TASK STATEMENT
Continue the course descriptions below from the point where they stop, writing the next passage in the same style.

TEXT FOR ANALYSIS
• • •
Children, Youth and Sustainable Development of the World's Cities, taught by Hirokazu Yoshikawa, the Courtney Sale Ross Professor of Globalization and Education at NYU Steinhardt and a University Professor at NYU, as well as Co-Director of the Global TIES for Children center at NYU, focuses on the goal of making cities and human settlements inclusive, safe, resilient and sustainable. This course will consider innovations from around the world in making cities sustainable for children and the youth, who represent the future of sustainable societies. Urban innovations for sustainability will also be reviewed. Fieldwork in India will provide opportunities for the observation of programs as well as meetings with NGO staff and other urban leaders, and will supplement student discussions.
Language of Business, taught by Dr. Frank Luntz, an American political consultant and pollster, will teach students how to identify and apply effective business language and communication techniques in real-world settings. It will examine and explain the words, visuals and video that change the way people think, the way they interact, even how they behave. The course will feature visits by prominent diplomatic envoys including His Excellency Yousef Al Otaiba, Ambassador of the United Arab Emirates to the United States of America. With an emphasis on student and faculty interaction, it will explore the verbal and visual cues that shape corporate communication and public opinion. The focus will be on the practical, fundamentals of real-life public communications in the real world – with recent and current case studies. The class will be highly interactive, not just informative, and include presentations by global experts in their fields.
• • •
(Collected data entries)
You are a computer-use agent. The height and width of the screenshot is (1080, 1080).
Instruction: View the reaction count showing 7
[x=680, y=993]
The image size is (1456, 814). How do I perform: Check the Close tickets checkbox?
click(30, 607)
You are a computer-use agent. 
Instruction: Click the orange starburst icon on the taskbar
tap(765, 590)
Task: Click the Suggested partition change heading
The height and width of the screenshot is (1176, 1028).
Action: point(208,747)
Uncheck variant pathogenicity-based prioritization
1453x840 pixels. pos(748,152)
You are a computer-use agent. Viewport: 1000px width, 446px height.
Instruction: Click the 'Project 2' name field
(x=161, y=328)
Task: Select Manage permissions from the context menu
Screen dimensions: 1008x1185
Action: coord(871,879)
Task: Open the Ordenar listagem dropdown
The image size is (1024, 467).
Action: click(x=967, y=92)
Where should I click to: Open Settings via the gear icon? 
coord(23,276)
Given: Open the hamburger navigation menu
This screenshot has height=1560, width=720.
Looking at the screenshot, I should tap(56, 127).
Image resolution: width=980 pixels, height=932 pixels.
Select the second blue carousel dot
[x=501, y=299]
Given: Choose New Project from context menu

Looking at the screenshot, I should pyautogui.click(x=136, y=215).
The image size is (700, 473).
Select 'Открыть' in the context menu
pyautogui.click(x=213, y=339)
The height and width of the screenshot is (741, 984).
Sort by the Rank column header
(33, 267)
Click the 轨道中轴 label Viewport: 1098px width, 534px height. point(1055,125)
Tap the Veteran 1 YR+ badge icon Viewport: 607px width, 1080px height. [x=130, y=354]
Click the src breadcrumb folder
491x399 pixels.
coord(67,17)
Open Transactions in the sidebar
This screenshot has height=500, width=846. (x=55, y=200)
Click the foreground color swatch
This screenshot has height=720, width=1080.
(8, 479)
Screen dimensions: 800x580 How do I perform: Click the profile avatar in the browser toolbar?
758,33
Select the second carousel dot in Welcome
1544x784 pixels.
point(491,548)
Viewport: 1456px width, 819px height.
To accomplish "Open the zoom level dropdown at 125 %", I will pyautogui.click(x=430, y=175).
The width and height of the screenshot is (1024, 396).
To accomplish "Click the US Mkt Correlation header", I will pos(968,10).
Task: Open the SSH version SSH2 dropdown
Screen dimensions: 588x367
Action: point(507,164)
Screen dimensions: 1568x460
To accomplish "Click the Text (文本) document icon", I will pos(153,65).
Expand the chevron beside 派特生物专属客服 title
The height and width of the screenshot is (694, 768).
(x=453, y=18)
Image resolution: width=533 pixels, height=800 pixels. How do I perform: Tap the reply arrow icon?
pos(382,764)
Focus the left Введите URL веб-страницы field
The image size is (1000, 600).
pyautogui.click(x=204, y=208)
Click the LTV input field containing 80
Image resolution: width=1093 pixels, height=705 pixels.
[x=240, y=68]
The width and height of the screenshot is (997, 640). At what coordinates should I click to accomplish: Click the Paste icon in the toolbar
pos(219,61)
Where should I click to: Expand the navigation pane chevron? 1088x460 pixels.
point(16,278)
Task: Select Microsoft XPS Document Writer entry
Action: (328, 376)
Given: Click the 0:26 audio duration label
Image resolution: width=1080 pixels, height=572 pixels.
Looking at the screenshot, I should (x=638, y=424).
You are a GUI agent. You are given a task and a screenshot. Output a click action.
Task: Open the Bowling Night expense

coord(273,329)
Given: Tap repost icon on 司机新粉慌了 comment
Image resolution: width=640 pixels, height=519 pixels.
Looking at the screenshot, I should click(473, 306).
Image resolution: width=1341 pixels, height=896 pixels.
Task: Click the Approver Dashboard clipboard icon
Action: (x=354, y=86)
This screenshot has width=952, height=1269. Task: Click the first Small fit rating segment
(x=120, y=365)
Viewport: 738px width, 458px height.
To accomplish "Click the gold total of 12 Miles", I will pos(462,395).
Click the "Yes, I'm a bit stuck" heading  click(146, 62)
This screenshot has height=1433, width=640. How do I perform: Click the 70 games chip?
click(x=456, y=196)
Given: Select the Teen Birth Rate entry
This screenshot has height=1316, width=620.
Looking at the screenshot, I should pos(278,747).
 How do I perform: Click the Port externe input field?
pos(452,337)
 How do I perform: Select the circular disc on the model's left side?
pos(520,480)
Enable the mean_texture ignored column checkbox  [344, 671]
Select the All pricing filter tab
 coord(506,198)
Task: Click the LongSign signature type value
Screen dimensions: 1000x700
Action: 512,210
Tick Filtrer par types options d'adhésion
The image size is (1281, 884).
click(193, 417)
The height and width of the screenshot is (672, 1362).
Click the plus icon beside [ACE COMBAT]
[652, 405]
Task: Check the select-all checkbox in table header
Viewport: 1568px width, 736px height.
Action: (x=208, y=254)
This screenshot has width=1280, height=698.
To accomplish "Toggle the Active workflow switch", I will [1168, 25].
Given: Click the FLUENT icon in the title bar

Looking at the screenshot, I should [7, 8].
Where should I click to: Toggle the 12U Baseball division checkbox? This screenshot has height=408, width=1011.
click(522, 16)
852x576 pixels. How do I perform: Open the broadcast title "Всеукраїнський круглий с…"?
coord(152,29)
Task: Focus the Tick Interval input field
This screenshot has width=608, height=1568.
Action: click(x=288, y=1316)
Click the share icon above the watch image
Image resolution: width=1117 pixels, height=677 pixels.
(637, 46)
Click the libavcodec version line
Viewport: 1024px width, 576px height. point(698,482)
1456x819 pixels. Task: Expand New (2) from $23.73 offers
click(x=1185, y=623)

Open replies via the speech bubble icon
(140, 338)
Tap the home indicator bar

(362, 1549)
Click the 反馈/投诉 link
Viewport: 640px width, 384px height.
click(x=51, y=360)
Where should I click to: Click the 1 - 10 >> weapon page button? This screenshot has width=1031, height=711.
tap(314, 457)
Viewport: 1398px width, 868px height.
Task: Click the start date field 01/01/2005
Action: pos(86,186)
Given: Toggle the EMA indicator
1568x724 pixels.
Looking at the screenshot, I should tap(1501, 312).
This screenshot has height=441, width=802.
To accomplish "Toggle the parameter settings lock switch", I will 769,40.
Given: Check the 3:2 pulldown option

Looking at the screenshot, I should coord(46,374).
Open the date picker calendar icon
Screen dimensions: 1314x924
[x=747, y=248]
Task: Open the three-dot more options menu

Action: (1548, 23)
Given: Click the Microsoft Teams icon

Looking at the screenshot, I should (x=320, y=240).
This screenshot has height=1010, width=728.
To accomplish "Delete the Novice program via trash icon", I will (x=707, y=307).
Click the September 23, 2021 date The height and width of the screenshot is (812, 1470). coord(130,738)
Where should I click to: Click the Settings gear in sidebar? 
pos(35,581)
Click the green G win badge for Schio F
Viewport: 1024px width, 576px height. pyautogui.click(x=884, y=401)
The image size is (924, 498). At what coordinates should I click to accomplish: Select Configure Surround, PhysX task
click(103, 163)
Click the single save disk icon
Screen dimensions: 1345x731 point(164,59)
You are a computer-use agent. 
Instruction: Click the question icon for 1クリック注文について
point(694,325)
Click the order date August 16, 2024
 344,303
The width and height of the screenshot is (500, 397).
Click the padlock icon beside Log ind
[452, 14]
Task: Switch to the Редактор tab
• • •
TASK OUTPUT
Aristocrats, taught by Kanchan Chandra, Professor of Politics at NYU, draws on history, political science, anthropology, and literature to raise the following questions: How did the aristocracy’s fate vary when democracy was established? And how do these varying fortunes affect democratic politics? The course’s first half, in Abu Dhabi, will focus on conceptual and theoretical questions, comparing the UK, Zambia, Japan, the US, South Asia, and the Middle East. The course’s second half will include a seminar to India, where the aristocracy suffered a significant political decline, but was not wiped out, and has recently been reinventing itself.
“The intensive nature of J-Term allows for students to deeply engage in the subject matter and materials they will encounter during these courses. This depth not only allows for a comprehensive exploration of the students' chosen subjects, but also helps them develop how they approach learning when a deeper dive is called for. The intensive schedule also opens a unique opportunity for students to connect with faculty with whom they can forge a strong relationship in and out of the classroom,” said Richard Hendler, Clinical Associate Professor of Law in Business at NYU Stern. Hendler will be conducting a J-Term course designed to prepare students for the interconnectedness of global startup organizations and relevant legal environments, titled Law in Entrepreneurship.